Verso la stretta finale – Corrispondenze dalla Siria

Pubblichiamo una nuova corrispondenza di un compagno italiano, Gabar Carlo, impegnato con le forze curde sul fronte di Deir Ez Zor, nel nord della Siria. (Qui e qui i precedenti aggiornamenti)

(Villaggio di Al Hejinah)

Aggiornamento dal 23 ottobre ad oggi:
Sono sul fronte di Deir Ez Zor, nei pressi dei pozzi dati alle fiamme circa due settimane fa. L’accampamento è un ex stazione di smistaggio gas. L’operazione procede con combattimenti villaggio per villaggio. Uno particolarmente pieno di Daesh è stato attaccato per ben due volte. Durante il primo attacco ci sono stati diversi martiri. Si pensa che gran parte dei Daesh fuggiti da Raqqa, prima che fosse circondata, siano in questo villaggio e che liberando questo villaggio si possa considerare chiusa la partita. La situazione non è semplice, nel corso di una settimana abbiamo ricevuto una serie di attacchi nel nostro accampamento. Il 24 Ottobre un’autobomba è esplosa a pochi metri da dove eravamo accampati. Ci sono stati tre martiri ed alcuni feriti. Erano compagni che tornavano a casa dopo mesi di combattimenti. Meno di un’ora dopo l’autobomba ci sono stati altri due attacchi di minore intensità. Sono gli ultimi disperati e folli gesti di Daesh ormai al collasso. Attaccano in gruppuscoli con tattiche di guerriglia. Il 26 una tempesta di sabbia durata 5 ore ci ha sorpresi e siamo rimasti in posizione di difesa per tutto il tempo perché temevamo attacchi a causa della scarsa visibilità. Questa notte c’è stato un nuovo attacco, credo che Daesh abbia pensato di approfittare del fatto che alcuni tabur (battaglioni) si siano mossi per andare in operazione nei piccoli villaggi rimanenti. Alcuni Daesh sono stati uccisi. L’operazione, come già detto, procede villaggio per villaggio.
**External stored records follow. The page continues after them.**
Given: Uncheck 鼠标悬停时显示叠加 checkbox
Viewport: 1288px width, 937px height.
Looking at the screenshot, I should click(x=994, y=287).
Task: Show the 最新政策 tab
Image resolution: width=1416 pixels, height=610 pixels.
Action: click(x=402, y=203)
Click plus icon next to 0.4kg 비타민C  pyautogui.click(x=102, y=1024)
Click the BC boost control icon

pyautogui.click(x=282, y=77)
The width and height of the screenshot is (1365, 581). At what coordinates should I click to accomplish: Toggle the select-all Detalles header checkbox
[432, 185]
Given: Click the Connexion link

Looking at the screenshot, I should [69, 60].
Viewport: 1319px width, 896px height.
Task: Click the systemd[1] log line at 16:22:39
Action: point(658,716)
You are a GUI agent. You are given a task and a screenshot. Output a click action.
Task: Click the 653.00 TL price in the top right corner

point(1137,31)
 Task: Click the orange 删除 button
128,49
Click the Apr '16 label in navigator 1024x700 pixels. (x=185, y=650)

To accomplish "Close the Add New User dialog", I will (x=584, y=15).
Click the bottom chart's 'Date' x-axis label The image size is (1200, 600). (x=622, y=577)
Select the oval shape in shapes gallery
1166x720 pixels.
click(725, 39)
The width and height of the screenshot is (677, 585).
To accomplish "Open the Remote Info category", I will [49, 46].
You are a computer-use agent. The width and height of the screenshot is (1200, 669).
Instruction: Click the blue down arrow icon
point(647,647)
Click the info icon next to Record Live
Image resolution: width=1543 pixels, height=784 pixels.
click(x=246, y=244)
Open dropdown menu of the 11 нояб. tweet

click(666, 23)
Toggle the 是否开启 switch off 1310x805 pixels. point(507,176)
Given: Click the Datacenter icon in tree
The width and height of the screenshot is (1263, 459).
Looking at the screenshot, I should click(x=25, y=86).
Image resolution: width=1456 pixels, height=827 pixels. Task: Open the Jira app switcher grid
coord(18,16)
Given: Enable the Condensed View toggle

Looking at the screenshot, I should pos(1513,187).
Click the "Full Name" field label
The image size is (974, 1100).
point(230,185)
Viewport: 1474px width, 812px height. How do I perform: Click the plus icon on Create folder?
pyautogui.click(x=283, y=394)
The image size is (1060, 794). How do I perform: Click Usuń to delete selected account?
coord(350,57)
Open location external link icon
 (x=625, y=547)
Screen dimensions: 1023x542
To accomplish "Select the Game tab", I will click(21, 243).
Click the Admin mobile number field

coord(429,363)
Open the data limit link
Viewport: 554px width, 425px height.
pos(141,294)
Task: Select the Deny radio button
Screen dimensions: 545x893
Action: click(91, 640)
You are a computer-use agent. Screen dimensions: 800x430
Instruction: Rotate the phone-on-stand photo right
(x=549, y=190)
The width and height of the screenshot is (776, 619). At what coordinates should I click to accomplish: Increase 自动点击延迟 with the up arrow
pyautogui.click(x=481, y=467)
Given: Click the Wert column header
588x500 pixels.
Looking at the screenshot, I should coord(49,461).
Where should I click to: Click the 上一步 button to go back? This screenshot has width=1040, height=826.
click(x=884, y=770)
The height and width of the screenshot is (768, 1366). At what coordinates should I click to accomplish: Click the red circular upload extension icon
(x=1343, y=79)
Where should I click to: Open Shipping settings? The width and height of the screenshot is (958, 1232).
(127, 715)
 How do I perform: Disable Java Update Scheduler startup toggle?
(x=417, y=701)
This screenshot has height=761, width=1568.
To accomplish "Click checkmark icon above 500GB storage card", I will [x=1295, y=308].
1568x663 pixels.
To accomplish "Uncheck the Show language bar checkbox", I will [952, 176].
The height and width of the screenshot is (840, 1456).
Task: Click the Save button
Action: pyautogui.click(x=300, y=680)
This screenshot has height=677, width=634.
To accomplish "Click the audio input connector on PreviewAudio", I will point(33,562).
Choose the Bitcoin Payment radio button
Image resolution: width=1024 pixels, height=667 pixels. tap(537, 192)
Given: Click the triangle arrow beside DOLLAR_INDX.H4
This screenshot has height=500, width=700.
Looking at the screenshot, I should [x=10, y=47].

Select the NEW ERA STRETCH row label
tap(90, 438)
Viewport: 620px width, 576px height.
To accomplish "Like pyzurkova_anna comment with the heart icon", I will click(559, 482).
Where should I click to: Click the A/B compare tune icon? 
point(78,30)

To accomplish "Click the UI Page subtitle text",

Non voglio esprimermi molto a riguardo perché, come già successo per Raqqa, si è combattuto ancora per un mese dopo che è stata divulgata la notizia che Daesh era al collasso. Ma credo che sia questa la stretta finale. Nel giro di due settimane dovremmo poter considerare Daesh sconfitto. Tuttavia è bene precisare che si tratterebbe solo di una sconfitta militare. Sul piano ideologico il fronte è ancora aperto. Sia per tutto ciò che Daesh ha seminato, soprattutto nei villaggi, sia perché sappiamo tutti che non si sconfigge un’idea solo con le armi ma cercando di costruire una società nuova. Nel villaggio di cui parlavo prima, quello con un grosso numero di Daesh, gli uomini del califfato hanno resistito forti del supporto della popolazione. Ci stiamo muovendo verso un altro villaggio e spero che il prossimo aggiornamento posa portare la notizia della fine dei combattimenti.